Computational simulation-assisted design and experimental verification of molecularly imprinted polymers for selective extraction of chlorogenic acid

The theory of "medicine and food with the same origin" means to use medicine nourishment and food tonic to achieve the purpose of health care. Traditional Chinese medicine “honeysuckle” with a long history has been widely recognized [1,2]. As people increasingly appreciate the pharmacological effects of honeysuckle, the proportion of raw materials and related honeysuckle products in the import and export trade has been increasing. Chlorogenic acid (CGA), which has broad-spectrum antibacterial, tumor growth inhibiting and other pharmacological effects, serves as the quality evaluation standard for honeysuckle [3,4]. Due to the presence of unsaturated double bonds, phenolic hydroxyl groups, and other active functional groups, CGA is easily susceptible to degradation in traditional extraction and separation processes [5,6]. Although the traditional physical extraction method is simple to operate, it takes a long time and has low efficiency. This is not only unfavorable for large-scale production, but also has high requirements on the stability of target substances and the quantity of raw materials [7,8]. Bio-enzymatic extraction is costly and requires strict control for extraction conditions [9,10]. Column chromatography and microporous adsorption resin separation methods, despite yielding higher extraction rates, are usually limited by the target concentration and the sample uploading rate and are susceptible to the influence of the raw material matrices, ultimately impacting the separation efficiency [11], [12], [13]. Therefore, it is crucial to develop extraction materials that offer both high selectivity and efficiency for the effective component CGA in honeysuckle.
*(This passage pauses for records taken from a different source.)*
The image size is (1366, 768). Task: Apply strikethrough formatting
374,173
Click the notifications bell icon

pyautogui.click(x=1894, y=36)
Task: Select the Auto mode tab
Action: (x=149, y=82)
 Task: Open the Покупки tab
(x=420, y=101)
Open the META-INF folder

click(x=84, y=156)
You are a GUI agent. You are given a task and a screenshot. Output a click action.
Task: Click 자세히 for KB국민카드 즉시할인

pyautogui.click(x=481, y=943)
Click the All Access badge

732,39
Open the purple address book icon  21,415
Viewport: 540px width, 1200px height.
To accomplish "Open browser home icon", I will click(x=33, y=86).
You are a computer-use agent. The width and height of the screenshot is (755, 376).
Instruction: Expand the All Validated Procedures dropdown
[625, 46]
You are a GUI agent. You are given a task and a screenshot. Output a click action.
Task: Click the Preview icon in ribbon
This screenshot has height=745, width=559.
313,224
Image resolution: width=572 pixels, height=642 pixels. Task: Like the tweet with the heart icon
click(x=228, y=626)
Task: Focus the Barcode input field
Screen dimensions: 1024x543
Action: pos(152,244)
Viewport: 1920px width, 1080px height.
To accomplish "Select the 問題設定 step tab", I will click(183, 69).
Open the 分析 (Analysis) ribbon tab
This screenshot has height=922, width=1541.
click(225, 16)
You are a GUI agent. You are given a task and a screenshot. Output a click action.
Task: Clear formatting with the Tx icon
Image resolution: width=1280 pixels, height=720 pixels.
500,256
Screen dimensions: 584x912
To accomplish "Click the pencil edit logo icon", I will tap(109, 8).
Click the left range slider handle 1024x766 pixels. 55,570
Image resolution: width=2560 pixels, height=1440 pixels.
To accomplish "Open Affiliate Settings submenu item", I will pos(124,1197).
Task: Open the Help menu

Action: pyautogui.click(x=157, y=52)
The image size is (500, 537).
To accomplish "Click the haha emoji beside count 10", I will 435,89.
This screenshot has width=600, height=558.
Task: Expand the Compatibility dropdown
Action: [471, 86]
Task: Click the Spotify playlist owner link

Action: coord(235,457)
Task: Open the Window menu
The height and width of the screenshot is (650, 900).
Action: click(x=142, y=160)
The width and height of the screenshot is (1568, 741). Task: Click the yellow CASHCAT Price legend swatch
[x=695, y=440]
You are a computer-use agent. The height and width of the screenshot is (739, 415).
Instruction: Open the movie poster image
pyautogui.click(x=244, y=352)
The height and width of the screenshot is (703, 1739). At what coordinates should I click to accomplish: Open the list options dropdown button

Molecularly imprinted polymers (MIPs) are synthetic polymers that utilize molecular recognition characteristics to specifically recognize and selectively adsorb the targets (template molecule) and their structural analogs [14,15]. Compared with immunoassays based on antigen-antibody specific recognition, the MIPs have the advantages of low preparation cost, simple synthesis, reproducibility, and strong mechanical stability [16,17]. These features have promoted the broad application of MIPs in the fields of extraction, sensing, and medical diagnosis [18], [19], [20], [21]. Among the various strategies for preparing MIPs, free radical initiated polymerization is the most commonly used technology, which is divided into bulk polymerization, suspension polymerization, precipitation polymerization, and emulsion polymerization [22], [23], [24], [25]. Precipitation polymerization, in particular, can achieve uniform and spherical polymer particles by capturing newly formed oligomers and functional monomers during the reaction process [26]. This preparation process is simple and controllable, and can synthesize nanoscale MIP microspheres, making it one of the preferred methods for fabricating uniform-sized extraction and separation materials [27].

With the rapid development of quantum chemistry and computer science, computational simulations of chemical processes have to a certain extent replaced some applications that require specific experimental steps, and also provide a very important means for the target preparation and performance research of specific MIPs [28,29]. This computational-simulated molecular imprinting process not only fills the gap in research on the mechanism of molecular imprinting technology, but also improves the pertinence of the synthesis process, simplifies experimental steps, and effectively reduces labor and cost investment [30]. In current MIPs preparation research, computational simulation and molecular docking technology are mainly used to assist in the screening of specific functional monomers. It is highly recognized because the results from computational simulation results highly consistent with the results obtained during the actual experimental process [31].

This study utilized computational simulation and molecular docking techniques to assist in the preparation of MIPs having the ability to specifically recognize and separate CGA. By simulating and analyzing the molecular structures of template molecules and various functional monomers, as well as the complexes they form at different ratios, the optimal raw material ratio for preparing MIPs materials that specifically recognize CGA was determined. Subsequently, MIPs were prepared using a precipitation polymerization strategy, and further investigated their properties such as adsorption capacity, adsorption rate, and selectivity, further verifying the feasibility and accuracy of the computational molecular simulations. This study not only yielded MIP materials with the ability to specifically recognize and separate CGA but also provided valuable insights for the synthesis of molecularly imprinted materials through the application of computational simulation and molecular docking techniques.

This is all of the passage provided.